Kobe Bryant: Der einzige, der überzeugen konnte
Tatsächlich war Bryant der Einzige, der überzeugen konnte. Zwar vergab der Lakers-Star den entscheidenden Wurf, aber er war mit 38 Punkte über weite Strecken des Spiels der einzige verlässliche Punktelieferant. Das hat natürlich auch Phil Jackson, der Coach der Lakers, erkannt: "Das Spiel wurde im dritten Viertel entschieden, als wir mit der Führung im Rücken aufhörten, vernünftig zu verteidigen – und in der Offensive ist uns gar nichts mehr eingefallen." Außer Kobe Bryant den Ball zu geben, was bis zum allerletzten Wurf ja auch einigermaßen funktionierte. "Ich bin nicht so sicher, ob Dallas tatsächlich besser war", so Jackson, "das Gefühl in unserer Kabine war eher: Wir haben einen Sieg verschenkt."

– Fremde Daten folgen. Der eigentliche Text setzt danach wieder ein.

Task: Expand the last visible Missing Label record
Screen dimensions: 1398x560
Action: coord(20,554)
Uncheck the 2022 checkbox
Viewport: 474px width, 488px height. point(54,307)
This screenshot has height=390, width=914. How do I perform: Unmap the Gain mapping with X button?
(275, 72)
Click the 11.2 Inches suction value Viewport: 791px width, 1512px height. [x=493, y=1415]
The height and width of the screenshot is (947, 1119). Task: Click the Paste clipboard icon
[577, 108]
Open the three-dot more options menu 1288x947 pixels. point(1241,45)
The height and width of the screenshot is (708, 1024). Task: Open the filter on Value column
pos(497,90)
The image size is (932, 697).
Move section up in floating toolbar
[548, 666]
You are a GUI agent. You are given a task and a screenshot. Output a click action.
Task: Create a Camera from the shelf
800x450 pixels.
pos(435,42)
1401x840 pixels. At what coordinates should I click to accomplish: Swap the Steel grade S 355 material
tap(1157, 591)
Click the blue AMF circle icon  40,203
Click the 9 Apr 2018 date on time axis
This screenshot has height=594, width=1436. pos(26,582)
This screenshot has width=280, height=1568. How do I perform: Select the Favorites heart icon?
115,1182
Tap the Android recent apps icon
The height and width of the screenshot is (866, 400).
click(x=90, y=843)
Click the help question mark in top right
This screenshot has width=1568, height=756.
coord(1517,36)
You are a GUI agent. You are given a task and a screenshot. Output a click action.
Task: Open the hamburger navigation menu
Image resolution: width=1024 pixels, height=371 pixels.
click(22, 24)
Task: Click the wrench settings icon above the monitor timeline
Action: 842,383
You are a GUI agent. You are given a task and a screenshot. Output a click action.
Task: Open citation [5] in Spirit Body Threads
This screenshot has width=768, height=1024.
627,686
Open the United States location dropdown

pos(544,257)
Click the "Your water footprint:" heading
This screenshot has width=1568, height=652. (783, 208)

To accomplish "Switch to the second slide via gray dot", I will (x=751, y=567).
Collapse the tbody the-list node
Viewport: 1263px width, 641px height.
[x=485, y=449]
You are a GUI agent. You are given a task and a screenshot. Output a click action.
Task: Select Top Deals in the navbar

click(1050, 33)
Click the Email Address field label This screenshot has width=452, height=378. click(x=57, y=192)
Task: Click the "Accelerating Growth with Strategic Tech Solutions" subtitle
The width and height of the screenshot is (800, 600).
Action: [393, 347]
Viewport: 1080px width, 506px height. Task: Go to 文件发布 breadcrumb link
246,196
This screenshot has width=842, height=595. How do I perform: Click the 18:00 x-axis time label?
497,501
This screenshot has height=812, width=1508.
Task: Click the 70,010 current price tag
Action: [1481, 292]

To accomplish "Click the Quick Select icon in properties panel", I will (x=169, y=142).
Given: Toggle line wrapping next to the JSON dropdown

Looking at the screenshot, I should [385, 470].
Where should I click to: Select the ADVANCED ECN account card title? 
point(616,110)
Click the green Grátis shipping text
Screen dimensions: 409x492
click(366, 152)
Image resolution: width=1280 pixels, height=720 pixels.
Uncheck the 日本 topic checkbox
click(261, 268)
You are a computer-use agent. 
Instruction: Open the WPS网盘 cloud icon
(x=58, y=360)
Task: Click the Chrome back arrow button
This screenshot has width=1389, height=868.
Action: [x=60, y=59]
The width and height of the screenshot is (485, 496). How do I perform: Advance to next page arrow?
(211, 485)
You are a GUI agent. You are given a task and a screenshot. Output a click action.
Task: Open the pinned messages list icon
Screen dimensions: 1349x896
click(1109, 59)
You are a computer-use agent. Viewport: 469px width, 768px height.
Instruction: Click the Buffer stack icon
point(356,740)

So ähnlich sah es auch Shawn Marion. Der Flügelspieler der Mavericks zog aber eine Schlussfolgerung, die den Lakers vor dem heutigen, zweiten Aufeinandertreffen in L. A. nicht gefallen dürfte. "Wir haben uns ganz gut angestellt", grinste Marion, "aber ich denke, wir können das noch besser." Das wird auch nötig sein, denn nicht nur Nowitzki weiß, "dass die Lakers im zweiten Spiel etwas gutmachen wollen und konzentrierter auftreten werden."
Wollen die Mavericks den Titelverteidiger tatsächlich aus den Play-offs befördern, dann werden sie die ihnen zugeschriebene Mentalität als zwar begabtes, aber im entscheidenden Moment versagendes Team ablegen müssen. Das geht vor allem über die Verteidigung, mit der die Mavs in der Vorbereitung auf die Lakers "eine Menge Zeit verbracht hat", wie Carlisle zugab. Dabei habe man "einen Plan entwickelt, wie wir gegen diese Typen verteidigen wollen". Einmal ist dieser Plan nun aufgegangen, aber noch sind die Dallas Mavericks nicht eben als eisenharte Defensivexperten bekannt. "Gibt es eigentlich irgendjemanden", fragte ein triumphierender Shawn Marion, "der weiß, dass wir eine ganz gute Verteidigung spielen?"